» **Given instruction 1**
In the story about the house fire photo, on which photo sharing community did Dave Roth upload the image?

» **Page excerpt**

I’m always camping and doing stuff with fire!

For the record, Zoë didn’t start the fire at aged four back in 2004.

The story goes a little something like this.

News spreads fast in Mebane, especially on a dreary January Saturday morning.

So when her neighbourhood got word of the local fire department’s live drill training, Zoë and her family walked the two blocks from their home to watch the spectacle from across the road alongside a crowd of fellow curious local residents.

Zoë recalled:

The fire department in our town was test burning a house so we went down to check it out.

My dad just got a new camera so he took pictures of me and my brother in front of it.

I think I just thought it was super weird and dangerous. I didn’t know it was a test fire until later so I was pretty worried.

Luckily, her dad Dave Roth, who she explains ‘does photography recreationally’, had grabbed his camera before they left the house.

He snapped about 20 pictures of Zoë and his son, Tristan – now 19 and perpetually ‘pissed’ at his close brush with fame, according to his sister – watching the controlled fire, focussing on the flames as the obvious focal point of the photos.

Or so Dave thought.

zoeroth/Instagram

Three years later, he uploaded one of the images of Zoë on the photo sharing community Zooomr and titled it Firestarter. The commentators were quite taken, not with the fire, but with ‘the little girl with a creepy half-smile’.

» **Given instruction 2**
In the dataset items below, copy verbatim the lines from the one containing "at (346, 246)." up to and including the one containing "icon above africa cup icon is".

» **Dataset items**
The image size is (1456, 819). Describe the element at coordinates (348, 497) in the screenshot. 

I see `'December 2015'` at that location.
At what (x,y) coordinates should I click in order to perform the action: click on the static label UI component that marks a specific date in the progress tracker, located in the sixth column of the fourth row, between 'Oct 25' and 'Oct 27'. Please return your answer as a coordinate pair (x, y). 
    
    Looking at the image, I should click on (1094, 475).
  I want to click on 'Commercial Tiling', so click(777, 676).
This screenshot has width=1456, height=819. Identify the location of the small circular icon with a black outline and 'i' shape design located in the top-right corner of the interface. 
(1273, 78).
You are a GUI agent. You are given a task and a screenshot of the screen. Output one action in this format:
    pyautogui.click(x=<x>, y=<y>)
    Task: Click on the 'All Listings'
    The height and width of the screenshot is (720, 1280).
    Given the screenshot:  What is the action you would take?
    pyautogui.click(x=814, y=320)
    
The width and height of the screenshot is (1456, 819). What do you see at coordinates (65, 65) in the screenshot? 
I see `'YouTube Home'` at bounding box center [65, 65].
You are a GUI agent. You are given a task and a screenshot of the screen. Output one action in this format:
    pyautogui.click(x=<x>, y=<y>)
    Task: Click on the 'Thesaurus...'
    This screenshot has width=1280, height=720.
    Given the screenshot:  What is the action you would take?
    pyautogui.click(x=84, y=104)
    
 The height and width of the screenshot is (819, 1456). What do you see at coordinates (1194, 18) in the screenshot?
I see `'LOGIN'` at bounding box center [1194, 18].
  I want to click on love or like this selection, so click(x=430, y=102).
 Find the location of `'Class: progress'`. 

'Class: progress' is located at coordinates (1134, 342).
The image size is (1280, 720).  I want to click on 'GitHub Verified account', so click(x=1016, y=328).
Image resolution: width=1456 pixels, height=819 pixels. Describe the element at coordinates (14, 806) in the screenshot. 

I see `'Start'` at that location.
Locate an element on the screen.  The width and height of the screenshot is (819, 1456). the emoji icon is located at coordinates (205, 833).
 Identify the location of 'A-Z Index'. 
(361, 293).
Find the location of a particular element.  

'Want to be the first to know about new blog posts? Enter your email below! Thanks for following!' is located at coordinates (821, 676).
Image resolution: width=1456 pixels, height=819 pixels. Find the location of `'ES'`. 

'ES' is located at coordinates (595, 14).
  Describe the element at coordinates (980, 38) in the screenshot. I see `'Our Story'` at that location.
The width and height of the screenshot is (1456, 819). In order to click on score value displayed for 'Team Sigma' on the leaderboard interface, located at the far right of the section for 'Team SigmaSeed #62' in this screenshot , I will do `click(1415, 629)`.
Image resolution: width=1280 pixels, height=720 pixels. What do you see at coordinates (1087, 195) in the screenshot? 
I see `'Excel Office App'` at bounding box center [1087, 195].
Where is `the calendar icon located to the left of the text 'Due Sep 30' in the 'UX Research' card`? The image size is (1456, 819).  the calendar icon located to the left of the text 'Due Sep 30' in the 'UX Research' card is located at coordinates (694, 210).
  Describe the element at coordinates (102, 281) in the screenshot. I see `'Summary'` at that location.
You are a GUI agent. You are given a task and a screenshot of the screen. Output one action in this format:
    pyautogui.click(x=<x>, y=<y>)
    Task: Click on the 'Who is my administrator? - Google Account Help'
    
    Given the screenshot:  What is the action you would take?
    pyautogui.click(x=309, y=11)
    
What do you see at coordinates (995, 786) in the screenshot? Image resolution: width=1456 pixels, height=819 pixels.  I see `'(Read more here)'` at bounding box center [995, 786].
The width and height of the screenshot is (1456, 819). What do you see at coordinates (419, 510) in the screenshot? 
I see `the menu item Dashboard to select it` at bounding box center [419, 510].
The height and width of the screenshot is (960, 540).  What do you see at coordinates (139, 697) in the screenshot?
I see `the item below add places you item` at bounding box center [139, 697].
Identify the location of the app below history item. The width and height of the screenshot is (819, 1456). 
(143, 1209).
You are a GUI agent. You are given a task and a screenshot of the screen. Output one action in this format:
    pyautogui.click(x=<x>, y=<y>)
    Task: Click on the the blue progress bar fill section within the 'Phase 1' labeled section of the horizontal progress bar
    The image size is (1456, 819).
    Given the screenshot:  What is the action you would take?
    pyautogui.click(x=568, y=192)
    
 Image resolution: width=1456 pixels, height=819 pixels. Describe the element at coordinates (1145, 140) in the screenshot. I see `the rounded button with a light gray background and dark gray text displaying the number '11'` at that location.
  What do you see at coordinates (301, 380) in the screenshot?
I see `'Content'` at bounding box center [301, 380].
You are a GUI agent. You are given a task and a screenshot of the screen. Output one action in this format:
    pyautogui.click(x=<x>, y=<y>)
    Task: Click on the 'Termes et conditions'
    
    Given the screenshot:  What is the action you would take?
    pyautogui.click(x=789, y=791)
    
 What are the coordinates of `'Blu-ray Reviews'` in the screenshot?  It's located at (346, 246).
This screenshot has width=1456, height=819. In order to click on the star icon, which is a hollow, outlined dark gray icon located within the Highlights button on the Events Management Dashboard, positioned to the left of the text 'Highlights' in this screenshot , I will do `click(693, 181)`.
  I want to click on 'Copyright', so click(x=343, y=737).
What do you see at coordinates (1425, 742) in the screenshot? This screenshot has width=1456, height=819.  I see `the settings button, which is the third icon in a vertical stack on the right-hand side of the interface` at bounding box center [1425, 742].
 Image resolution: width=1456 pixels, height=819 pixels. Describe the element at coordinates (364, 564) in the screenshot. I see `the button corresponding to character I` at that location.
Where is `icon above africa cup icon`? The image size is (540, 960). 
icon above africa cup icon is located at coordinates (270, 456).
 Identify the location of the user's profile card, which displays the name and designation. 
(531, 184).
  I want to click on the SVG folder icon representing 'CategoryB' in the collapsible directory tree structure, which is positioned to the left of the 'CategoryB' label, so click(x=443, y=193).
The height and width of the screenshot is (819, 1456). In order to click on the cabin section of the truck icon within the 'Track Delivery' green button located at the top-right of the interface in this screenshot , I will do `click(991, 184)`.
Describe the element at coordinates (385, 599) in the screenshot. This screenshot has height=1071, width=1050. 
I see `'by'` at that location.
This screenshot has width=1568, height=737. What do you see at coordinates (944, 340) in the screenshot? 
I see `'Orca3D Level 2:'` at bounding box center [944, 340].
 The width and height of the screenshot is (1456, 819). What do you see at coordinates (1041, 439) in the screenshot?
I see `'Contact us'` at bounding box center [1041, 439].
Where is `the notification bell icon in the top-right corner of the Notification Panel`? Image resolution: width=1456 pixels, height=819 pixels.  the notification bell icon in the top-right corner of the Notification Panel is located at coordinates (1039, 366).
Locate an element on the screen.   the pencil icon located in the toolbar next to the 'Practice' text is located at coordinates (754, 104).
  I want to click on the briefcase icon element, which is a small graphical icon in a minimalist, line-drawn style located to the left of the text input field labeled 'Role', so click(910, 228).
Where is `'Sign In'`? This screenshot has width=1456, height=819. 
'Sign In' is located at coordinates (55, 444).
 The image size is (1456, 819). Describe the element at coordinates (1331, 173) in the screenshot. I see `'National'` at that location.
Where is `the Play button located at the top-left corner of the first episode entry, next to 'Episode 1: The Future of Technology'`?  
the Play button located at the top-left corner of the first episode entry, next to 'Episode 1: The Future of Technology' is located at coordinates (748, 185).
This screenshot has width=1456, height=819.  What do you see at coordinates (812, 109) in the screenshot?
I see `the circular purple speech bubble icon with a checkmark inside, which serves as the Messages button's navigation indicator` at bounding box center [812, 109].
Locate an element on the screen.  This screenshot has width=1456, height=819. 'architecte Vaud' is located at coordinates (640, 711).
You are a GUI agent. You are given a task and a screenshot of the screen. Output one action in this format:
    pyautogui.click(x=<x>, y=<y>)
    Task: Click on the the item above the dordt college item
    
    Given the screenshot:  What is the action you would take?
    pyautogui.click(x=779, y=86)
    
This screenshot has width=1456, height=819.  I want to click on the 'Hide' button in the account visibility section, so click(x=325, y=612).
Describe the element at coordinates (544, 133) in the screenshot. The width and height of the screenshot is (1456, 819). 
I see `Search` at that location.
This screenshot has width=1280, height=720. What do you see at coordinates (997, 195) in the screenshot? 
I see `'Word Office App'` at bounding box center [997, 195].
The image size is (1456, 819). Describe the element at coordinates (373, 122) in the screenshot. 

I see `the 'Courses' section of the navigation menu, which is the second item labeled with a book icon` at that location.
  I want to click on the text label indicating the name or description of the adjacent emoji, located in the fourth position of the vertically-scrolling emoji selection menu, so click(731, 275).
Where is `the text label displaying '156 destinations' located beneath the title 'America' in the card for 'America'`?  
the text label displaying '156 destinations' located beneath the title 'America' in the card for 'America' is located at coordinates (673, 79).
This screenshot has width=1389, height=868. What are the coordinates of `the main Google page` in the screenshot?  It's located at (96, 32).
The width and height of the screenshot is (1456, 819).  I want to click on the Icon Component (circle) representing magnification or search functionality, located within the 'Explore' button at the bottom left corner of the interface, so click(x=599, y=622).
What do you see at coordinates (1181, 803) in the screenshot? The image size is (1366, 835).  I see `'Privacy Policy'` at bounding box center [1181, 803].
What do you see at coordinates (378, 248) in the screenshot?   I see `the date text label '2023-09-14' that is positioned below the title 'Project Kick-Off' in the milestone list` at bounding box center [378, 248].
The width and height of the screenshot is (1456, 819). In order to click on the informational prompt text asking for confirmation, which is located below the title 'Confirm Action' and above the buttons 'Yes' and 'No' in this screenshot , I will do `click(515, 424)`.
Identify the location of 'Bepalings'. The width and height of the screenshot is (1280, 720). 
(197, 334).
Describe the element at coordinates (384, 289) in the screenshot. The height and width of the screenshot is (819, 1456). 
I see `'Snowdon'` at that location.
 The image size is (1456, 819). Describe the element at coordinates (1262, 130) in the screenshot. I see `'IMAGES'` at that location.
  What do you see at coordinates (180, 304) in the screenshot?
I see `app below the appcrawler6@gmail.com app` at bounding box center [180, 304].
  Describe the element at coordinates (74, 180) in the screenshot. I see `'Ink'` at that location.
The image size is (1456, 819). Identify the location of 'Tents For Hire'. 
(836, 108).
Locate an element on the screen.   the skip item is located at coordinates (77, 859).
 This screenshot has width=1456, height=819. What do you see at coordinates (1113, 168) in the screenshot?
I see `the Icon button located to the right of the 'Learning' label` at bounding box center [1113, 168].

» **Correct output 1**
Zooomr

» **Correct output 2**
 What are the coordinates of `'Blu-ray Reviews'` in the screenshot?  It's located at (346, 246).
This screenshot has width=1456, height=819. In order to click on the star icon, which is a hollow, outlined dark gray icon located within the Highlights button on the Events Management Dashboard, positioned to the left of the text 'Highlights' in this screenshot , I will do `click(693, 181)`.
  I want to click on 'Copyright', so click(x=343, y=737).
What do you see at coordinates (1425, 742) in the screenshot? This screenshot has width=1456, height=819.  I see `the settings button, which is the third icon in a vertical stack on the right-hand side of the interface` at bounding box center [1425, 742].
 Image resolution: width=1456 pixels, height=819 pixels. Describe the element at coordinates (364, 564) in the screenshot. I see `the button corresponding to character I` at that location.
Where is `icon above africa cup icon`? The image size is (540, 960). 
icon above africa cup icon is located at coordinates (270, 456).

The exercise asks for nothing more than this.